Confusion Matrix

Also known as an error matrix, a confusion matrix is a two dimensional matrix that allows visualization of the algorithm’s performance. It is a summary of the results of predictions on a classification problem. Correct and incorrect predictions are highlighted and divided by class. The results are then compared with the actual values.

This matrix helps to understand how the classification model is not optimized while making predictions. It helps to find out what errors are being made and to determine their exact type.

In addition to machine learning, the confusion matrix is used in the fields of statistics, data mining, and artificial intelligence. In general, it speeds up the analysis of statistical data and makes the results easier to decipher via data visualization. This matrix offers the opportunity to analyze errors in statistics, data mining, and even certain medical examinations.

How to calculate a Confusion Matrix ?

confusion matrix

To compute a confusion matrix, it is necessary to have a set of test data (test dataset) or a set of validation data (validation dataset) along with the expected result values. A prediction is then made for each line of the "test dataset".

The matrix indicates the number of correct and incorrect predictions for each class, which are organized according to the expected results and predictions. Each row of the table corresponds to a predicted class, and each column corresponds to a real class.
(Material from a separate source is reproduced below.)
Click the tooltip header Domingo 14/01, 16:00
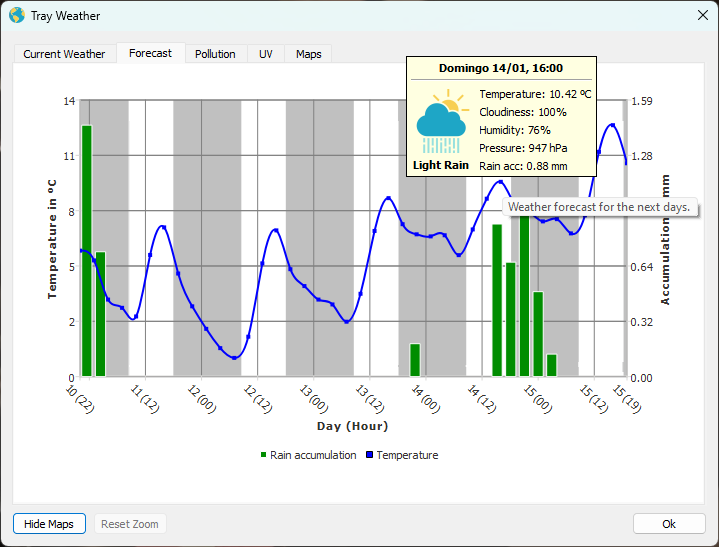719x547 pixels. [500, 69]
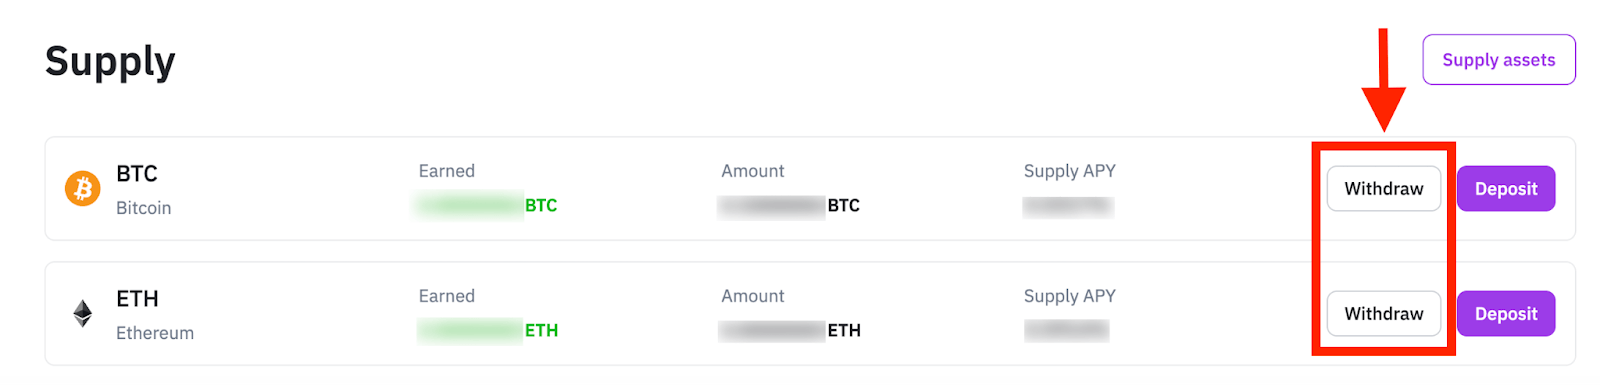The width and height of the screenshot is (1600, 385).
Task: Open the Supply assets button
Action: pyautogui.click(x=1499, y=60)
Predictions or results are entered in the rows under the actual classes. These results can be the correct indication of a positive prediction as "true positive" and a negative prediction as "true negative", or an incorrect positive prediction as "false positive" and an incorrect negative prediction as "false negative".

The advantage of these matrices is that they are very simple to read and understand. They allow you to visualize data and statistics quickly to analyze model performance and identify trends that may help change specific settings. It’s also possible to use a Confusion Matrix by adding rows and columns for classification problems with three or more classes.